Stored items
+===+

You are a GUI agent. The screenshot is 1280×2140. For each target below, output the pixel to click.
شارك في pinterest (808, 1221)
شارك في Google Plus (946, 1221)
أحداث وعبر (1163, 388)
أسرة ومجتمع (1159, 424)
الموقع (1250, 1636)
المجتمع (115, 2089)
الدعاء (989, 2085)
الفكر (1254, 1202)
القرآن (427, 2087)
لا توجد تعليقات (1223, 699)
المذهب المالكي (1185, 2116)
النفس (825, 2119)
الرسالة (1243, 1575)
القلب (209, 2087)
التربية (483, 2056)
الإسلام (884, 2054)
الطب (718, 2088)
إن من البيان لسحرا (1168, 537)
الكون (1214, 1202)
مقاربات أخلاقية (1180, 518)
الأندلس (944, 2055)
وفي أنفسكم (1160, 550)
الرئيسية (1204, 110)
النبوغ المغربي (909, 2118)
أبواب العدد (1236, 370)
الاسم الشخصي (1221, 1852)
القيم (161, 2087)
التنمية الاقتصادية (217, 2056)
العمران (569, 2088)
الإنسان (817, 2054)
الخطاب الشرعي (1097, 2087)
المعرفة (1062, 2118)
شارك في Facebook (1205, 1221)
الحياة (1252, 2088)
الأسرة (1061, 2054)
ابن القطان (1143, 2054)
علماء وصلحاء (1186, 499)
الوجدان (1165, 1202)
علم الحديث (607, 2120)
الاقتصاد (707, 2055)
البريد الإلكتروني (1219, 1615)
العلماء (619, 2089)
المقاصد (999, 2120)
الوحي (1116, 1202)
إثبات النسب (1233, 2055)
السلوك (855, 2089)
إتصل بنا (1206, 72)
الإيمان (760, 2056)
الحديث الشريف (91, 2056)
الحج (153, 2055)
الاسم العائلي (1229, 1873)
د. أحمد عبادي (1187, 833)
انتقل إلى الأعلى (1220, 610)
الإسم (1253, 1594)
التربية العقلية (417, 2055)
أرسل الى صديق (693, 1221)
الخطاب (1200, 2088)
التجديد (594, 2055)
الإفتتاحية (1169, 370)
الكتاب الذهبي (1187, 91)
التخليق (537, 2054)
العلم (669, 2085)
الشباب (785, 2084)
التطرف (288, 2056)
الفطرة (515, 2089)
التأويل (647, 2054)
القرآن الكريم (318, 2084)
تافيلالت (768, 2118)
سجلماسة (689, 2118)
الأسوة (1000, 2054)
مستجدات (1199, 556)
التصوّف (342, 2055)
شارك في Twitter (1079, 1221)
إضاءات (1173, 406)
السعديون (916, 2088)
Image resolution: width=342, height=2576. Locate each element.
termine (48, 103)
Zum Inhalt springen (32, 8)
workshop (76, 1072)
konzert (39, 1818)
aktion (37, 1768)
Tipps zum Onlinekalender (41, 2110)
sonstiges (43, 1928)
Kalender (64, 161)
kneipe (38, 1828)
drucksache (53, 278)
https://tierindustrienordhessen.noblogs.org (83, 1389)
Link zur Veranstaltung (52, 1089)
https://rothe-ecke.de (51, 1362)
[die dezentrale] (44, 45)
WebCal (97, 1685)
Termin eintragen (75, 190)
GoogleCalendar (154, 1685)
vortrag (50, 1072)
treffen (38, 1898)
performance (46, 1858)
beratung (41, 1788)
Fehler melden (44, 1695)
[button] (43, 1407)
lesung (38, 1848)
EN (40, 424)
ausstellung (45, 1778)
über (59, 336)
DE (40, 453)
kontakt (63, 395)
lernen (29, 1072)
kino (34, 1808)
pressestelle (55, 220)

+===+

## TASK DETAILS
In the entries above, find the line with "العلماء (619, 2089)" and the line with "ausstellung (45, 1778)", then set down exactly those two and every line between them, nothing else.

## RESPONSE
العلماء (619, 2089)
المقاصد (999, 2120)
الوحي (1116, 1202)
إثبات النسب (1233, 2055)
السلوك (855, 2089)
إتصل بنا (1206, 72)
الإيمان (760, 2056)
الحديث الشريف (91, 2056)
الحج (153, 2055)
الاسم العائلي (1229, 1873)
د. أحمد عبادي (1187, 833)
انتقل إلى الأعلى (1220, 610)
الإسم (1253, 1594)
التربية العقلية (417, 2055)
أرسل الى صديق (693, 1221)
الخطاب (1200, 2088)
التجديد (594, 2055)
الإفتتاحية (1169, 370)
الكتاب الذهبي (1187, 91)
التخليق (537, 2054)
العلم (669, 2085)
الشباب (785, 2084)
التطرف (288, 2056)
الفطرة (515, 2089)
التأويل (647, 2054)
القرآن الكريم (318, 2084)
تافيلالت (768, 2118)
سجلماسة (689, 2118)
الأسوة (1000, 2054)
مستجدات (1199, 556)
التصوّف (342, 2055)
شارك في Twitter (1079, 1221)
إضاءات (1173, 406)
السعديون (916, 2088)
Image resolution: width=342, height=2576. Locate each element.
termine (48, 103)
Zum Inhalt springen (32, 8)
workshop (76, 1072)
konzert (39, 1818)
aktion (37, 1768)
Tipps zum Onlinekalender (41, 2110)
sonstiges (43, 1928)
Kalender (64, 161)
kneipe (38, 1828)
drucksache (53, 278)
https://tierindustrienordhessen.noblogs.org (83, 1389)
Link zur Veranstaltung (52, 1089)
https://rothe-ecke.de (51, 1362)
[die dezentrale] (44, 45)
WebCal (97, 1685)
Termin eintragen (75, 190)
GoogleCalendar (154, 1685)
vortrag (50, 1072)
treffen (38, 1898)
performance (46, 1858)
beratung (41, 1788)
Fehler melden (44, 1695)
[button] (43, 1407)
lesung (38, 1848)
EN (40, 424)
ausstellung (45, 1778)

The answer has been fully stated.